Very often questions about the best position a column should be put in within a composite index come out into forums and Oracle discussions. The last question I have contributed to and tried to answer has been raised up in a French Forum. The original poster was wondering whether it is a good idea to place the very often repeated column (contains duplicates) at the leading edge of the index or not.
First of all, in contrast to my usual style of blogging I am not going to provide a SQL model on which I am going to expand my knowledge of index design. However, for those who want to learn and master indexes I would encourage them to read the world expert person in this field, Richard Foote. He has an excellent blog with several articles about almost all what one has to know about indexes and not only the widely used b-tree indexes but on all other types of indexes including bitmap indexes, function based indexes, partitioned indexes, exadata storage indexes etc..

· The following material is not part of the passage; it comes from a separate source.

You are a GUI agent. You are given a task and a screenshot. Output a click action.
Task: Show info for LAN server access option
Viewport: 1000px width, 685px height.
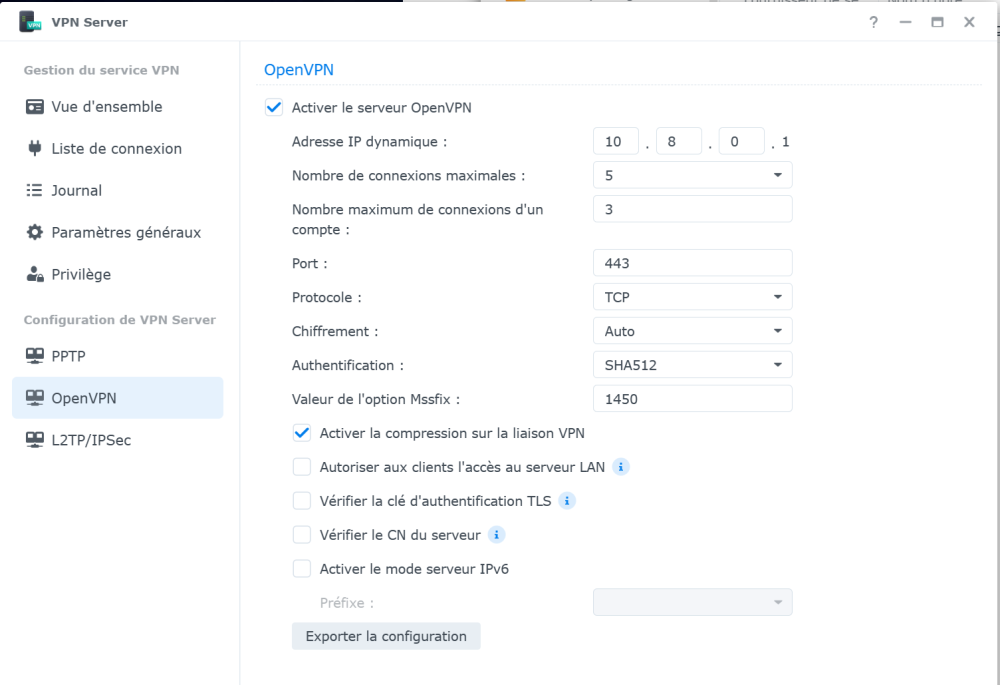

The second reference is as always Jonathan Lewis blog in which you can find several articles about index design, index efficiency and index maintenance. In addition, it is not sufficient to know how to design precise index; you need to know as well how your index will evolve with the delete, insert or update operations their underlined tables will undergo during the lifecycle of the application they participate to its normal functioning.
The third reference is the book Relational Database Index Design and the Optimizers which extends the index design to several databases including DB2, Oracle and SQL Server
I, from time to time, come to read very interesting articles about indexes in this web site that I am following via twitter. It contains valuable index design information which, according to what I have read up to now, is pertinent, correct and back up all what I have learned from Jonathan Lewis, Richard Foote and from my own professional experience.
That’s said, I will post here below few of my answers and articles(and Jonathan Lewis articles) about index design as a small answer to a lot of questions about index design
- On the importance of the leading index columns that should be the ones on which an equality predicate is applied
- Indexing Foreign keys
- Redundant Indexes
- Global or Local Partitioned Index
- Compressing indexes basic part and cost of index compression
I am planning to write several other articles on indexes and I will be completing the above list as far as I will go with this publishing task
My answer to the original poster question about the importance of the number of distinct values property of an index candidate column is that the starting index column decision is not driven by its number of distinct values. It is instead driven by:
- The nature of the query where clause he has to cover
- The nature of the predicate (equality, inequality, etc..) applied on the starting column
- The constant desire to cover with the same index one or a couple of other queries
- The constant desire to cover with the same index a foreign key deadlock threat : sometime just by reversing the columns order we succeed to cover the current query and an existing foreign key
- The constant desire to avoid redundant indexes
And finally comes up the reason for which one has to consider placing the column with the small number of distinct values at the leading edge of the index: Compression. If you start your index with the more often duplicated column you will make a good index compression reducing, efficiently, the size of that index which means it will be very quickly put into the buffer cache and will be kept there more often due to its small size.